28 February 2010


Ranil at AidThoughts has a pop at shrill advocates of cash transfers, migration, and aid transparency.

Being a shrill advocate of cash transfers, migration and aid transparency myself, I feel duty-bound to respond.

What is bugging him is simplistic arguments, but he couches his argument in terms of the complexity of development.

The trouble is, it is precisely complexity which makes market and network-based solutions so attractive – in a world where no single person or organisation can know everything, markets can harness the power of lots of decentralised sources of information.

Market-based solutions like giving aid as cash transfers direct to poor people and allowing greater international movement of people, or network-based solutions like aid transparency to allow for crowd-sourcing scrutiny to both rich and poor country citizens, are attractive relative to the central planning of state provision of public goods precisely because of complexity.

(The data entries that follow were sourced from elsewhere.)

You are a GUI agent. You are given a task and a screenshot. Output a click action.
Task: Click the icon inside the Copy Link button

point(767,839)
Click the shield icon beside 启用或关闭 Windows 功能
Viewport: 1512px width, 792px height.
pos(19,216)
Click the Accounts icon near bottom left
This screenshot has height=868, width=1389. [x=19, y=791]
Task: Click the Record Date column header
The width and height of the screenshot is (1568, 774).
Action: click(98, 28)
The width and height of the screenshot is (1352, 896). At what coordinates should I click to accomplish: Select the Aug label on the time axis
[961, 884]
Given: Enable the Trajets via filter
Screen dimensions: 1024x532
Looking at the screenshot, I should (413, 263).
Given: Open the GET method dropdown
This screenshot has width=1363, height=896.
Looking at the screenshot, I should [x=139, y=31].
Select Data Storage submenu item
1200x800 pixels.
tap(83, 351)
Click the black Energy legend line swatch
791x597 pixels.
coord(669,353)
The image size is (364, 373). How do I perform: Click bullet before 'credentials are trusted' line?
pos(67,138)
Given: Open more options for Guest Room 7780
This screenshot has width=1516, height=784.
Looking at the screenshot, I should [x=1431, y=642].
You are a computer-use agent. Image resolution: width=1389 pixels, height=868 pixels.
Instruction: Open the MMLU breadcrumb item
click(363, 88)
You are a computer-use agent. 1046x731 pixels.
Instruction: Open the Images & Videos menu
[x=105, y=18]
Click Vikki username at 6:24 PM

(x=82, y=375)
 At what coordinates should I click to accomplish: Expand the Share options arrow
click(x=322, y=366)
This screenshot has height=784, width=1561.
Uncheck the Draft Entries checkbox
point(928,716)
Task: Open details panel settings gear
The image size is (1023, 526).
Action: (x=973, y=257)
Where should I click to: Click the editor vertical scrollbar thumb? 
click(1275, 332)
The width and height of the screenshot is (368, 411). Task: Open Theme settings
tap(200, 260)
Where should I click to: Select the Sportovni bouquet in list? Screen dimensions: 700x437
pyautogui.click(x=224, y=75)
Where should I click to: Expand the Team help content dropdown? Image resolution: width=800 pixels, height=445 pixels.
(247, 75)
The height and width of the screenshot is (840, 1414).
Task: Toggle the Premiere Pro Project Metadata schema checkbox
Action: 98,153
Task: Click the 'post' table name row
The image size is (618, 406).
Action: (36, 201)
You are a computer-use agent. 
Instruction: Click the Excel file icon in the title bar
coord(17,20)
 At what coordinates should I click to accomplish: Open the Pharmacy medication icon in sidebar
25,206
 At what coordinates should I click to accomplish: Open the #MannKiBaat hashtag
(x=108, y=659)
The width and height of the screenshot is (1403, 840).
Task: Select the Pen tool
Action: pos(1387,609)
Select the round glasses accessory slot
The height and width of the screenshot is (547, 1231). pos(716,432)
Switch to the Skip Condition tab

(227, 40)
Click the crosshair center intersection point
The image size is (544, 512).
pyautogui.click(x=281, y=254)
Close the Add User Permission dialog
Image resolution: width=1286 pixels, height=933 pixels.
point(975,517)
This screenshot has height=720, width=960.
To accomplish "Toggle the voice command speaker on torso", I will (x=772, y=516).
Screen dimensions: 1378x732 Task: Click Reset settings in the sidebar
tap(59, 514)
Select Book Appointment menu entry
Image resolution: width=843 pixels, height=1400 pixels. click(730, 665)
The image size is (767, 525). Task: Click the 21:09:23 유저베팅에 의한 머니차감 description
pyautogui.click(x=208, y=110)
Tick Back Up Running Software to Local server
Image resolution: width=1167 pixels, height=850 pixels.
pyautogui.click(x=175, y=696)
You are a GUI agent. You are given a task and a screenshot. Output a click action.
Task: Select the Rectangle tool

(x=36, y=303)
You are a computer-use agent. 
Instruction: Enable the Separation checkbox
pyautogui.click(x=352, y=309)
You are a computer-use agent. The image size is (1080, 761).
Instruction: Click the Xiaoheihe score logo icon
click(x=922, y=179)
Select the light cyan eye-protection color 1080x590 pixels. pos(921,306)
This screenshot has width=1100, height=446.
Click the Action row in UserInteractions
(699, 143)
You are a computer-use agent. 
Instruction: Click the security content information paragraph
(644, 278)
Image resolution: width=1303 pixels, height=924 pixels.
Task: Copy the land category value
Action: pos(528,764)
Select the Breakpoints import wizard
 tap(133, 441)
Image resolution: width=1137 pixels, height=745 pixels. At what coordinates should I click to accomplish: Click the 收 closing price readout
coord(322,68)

This is not to say that any of these issues are magic bullets. They will not solve the development puzzle. But I would argue that they are $100 bills lying on the sidewalk that aren’t being picked up. There is often a good reason that they aren’t being picked up, such as a guy with a gun standing there telling you not to (border guards); or someone who’s job depends on you being unable to pick it up (aid workers), but that doesn’t stop it being a good idea. That doesn’t stop it being a heinous waste, heinous because waste and inefficiency is so tragic when so many people have so little. And yet we let the dollar bills lie. That is why I am shrill.

And finally, Ha-Joon Chang? Really?


Ranil Dissanayake said...

Market based solutions are attractive, but only where the problems are not in themselves restricting the functioning of the market, or when the market you're trying to use is incomplete.

What you say about aid transparency is an example: as I said in the post, 'transparency' can be achieved without making really useful information available. you need to look in more depth at what exactly you need to know and how to present it.

What I argued is not that the ideas are wrong, nor that advocacy is a bad thing, but by making arguments without recognising how difficult and involved and contingent solutions we're peddling might be we don't give our solutions the best chance they have of succeeding.

btw, if you read it again you'll note my reference to chang is that he's engaged with the question of why some countries have developed and others not rather effectively - not because I think he's always right.

Ranil Dissanayake said...

Also, I feel compelled to add, I am an advocate of aid transparency - I presented on this issue alongside Karen Christiansen at the Accra HLF on Aid Effectiveness on behalf of the Government of Malawi, and I'm now pressing for increased transparency of aid in Tanzania, having worked with the Government of the URT and now with that of Zanzibar in making this a reality.

I just recognise that there are lots of different ways aid organisations are responding to calls for transparency and all are not equal.